To quote Wikipedia, ‘Extremism is a term used to describe the actions or ideologies of individuals or groups outside the perceived political center of a society; or otherwise claimed to violate common moral standards.[citation needed] In democratic societies, individuals or groups that advocate the replacement of democracy with a authoritarian regime are usually branded extremists, in authoritarian societies the opposite applies.’

The perceived political center of Canadian Society, was determined during the Canadian Copyright Consultation. The consensus was that ‘Digital Locks’ weren’t wanted or needed. This consultation was considered one of the most successful of all time. Curiously certain people didn’t like the results. Barry Sookman, who Michael Geist claims is working for the CRIA (I have asked Barry several times to indicate his allegiance – he has so far refused to do so to me, so I don’t know if Michael is right or not) didn’t like the results. Nor did James Gannon, nor did Richard Owens. Lawyers, and members of the Recording Industry Association of America, members of the Motion Picture Association of America, and a couple of other American industries. Lawyers, and American companies.
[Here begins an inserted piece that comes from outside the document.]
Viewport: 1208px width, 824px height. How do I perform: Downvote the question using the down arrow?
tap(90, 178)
So why did James Moore introduce Bill C-32? When I heard that Richard Fadden, the Canadian Security Intelligence Service had stated that certain Canadian politicians were under the control of foreign interests, I jumped to the conclusion that he was talking about James Moore… Which proves that my ability to jump to conclusions has reached Olympic levels! But who does benefit? Not the Canadian public. Not the Canadian ‘cultural’ industries.

For that matter the revised report (which replaced the report that had been cribbed from an RIAA document) issued by the Conference Board of Canada was against introducing American styled copyright laws. So what do we get? American styled copyright laws.
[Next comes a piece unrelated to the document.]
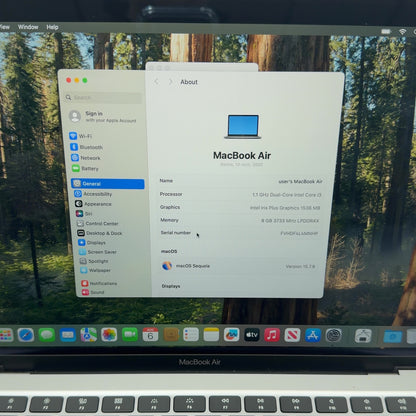Open the Window menu in the menu bar
416x416 pixels.
pos(28,27)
Extremists by definition are those who oppose the center of society. James Moore has called those who oppose Bill C-32 extremists. He’s lying.
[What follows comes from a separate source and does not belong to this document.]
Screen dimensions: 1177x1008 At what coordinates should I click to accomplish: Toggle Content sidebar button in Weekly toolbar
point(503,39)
James Moore is the copyright extremist.


Wayne Borean

Monday July 12, 2010


6 thoughts on “The Real 'Copyright Radical Extremist' – Hello James Moore, This Is Your Life

  1. I’ve met Barry in person more than once, and he’s a likeable person if not for some of his political views. He likely feels that his client base isn’t relevant to those views: that he chose his clients because of his views, not that he chose his views because of his clients.

    In my case I don’t think it matters which of the chicken or egg came first. I do my own analysis of the music industry based on interviewing many people in that industry. Most composers/performers consider possible infringement to be one of the smallest changes that are happening in the industry in the last few decades. They consider attempts by the labels and technological intermediaries (IE: technology platforms, AKA DRM vendors) to continue or gain more control over the music industry to be a far greater threat. They see a change from a recent historical recording label dominated industry to a composer/performance dominated industry to be a wonderful possibility, but one that is greatly threatened by government policies that prop up labels at the expense of musicians.

    Barry believes that what is good for the recording industry is good for the music industry, and I I(and the musicians I’ve discussed this with) believe that what is good for the recording industry is bad for music industry.

    He is a lawyer, and I’m a software author — both outsiders to the music industry, but both with very strong (and opposing) views about what policies would help vs. hinder that industry.

    The fact that C-32 impacts software authors (my industry, and for the worse) far more than it impacts the music industry (for better or for worse) just makes the situation all that more frustrating.

    1. Russell,

      I have no doubt that Barry is a nice guy. I do doubt his intelligence based on his writing. Quite frankly he has made so many mistakes in his blog, that he comes across as extremely careless. When errors are pointed out to him he sometimes fixes them, but doesn’t give credit to anyone for spotting the errors, and doesn’t even admit that he’s modified the post. I have documentary proof of this – I keep copies 🙂

      As a programmer, writer, singer/songwriter, musician, poet, etc. damned near everything in bill C-32 has a affect on me. While it’s not the worst bill that they could have come up with, it’s still a bad bill. James Moore told me that if an artist didn’t like the DRM a music label was using, he/she could go elsewhere. The problem with this is that there is no elsewhere, as the major labels have an effective monopoly. The same is true in the motion picture/television industries, and the software industries. Since Canada doesn’t seem to be able to control monopolies, we have a real problem.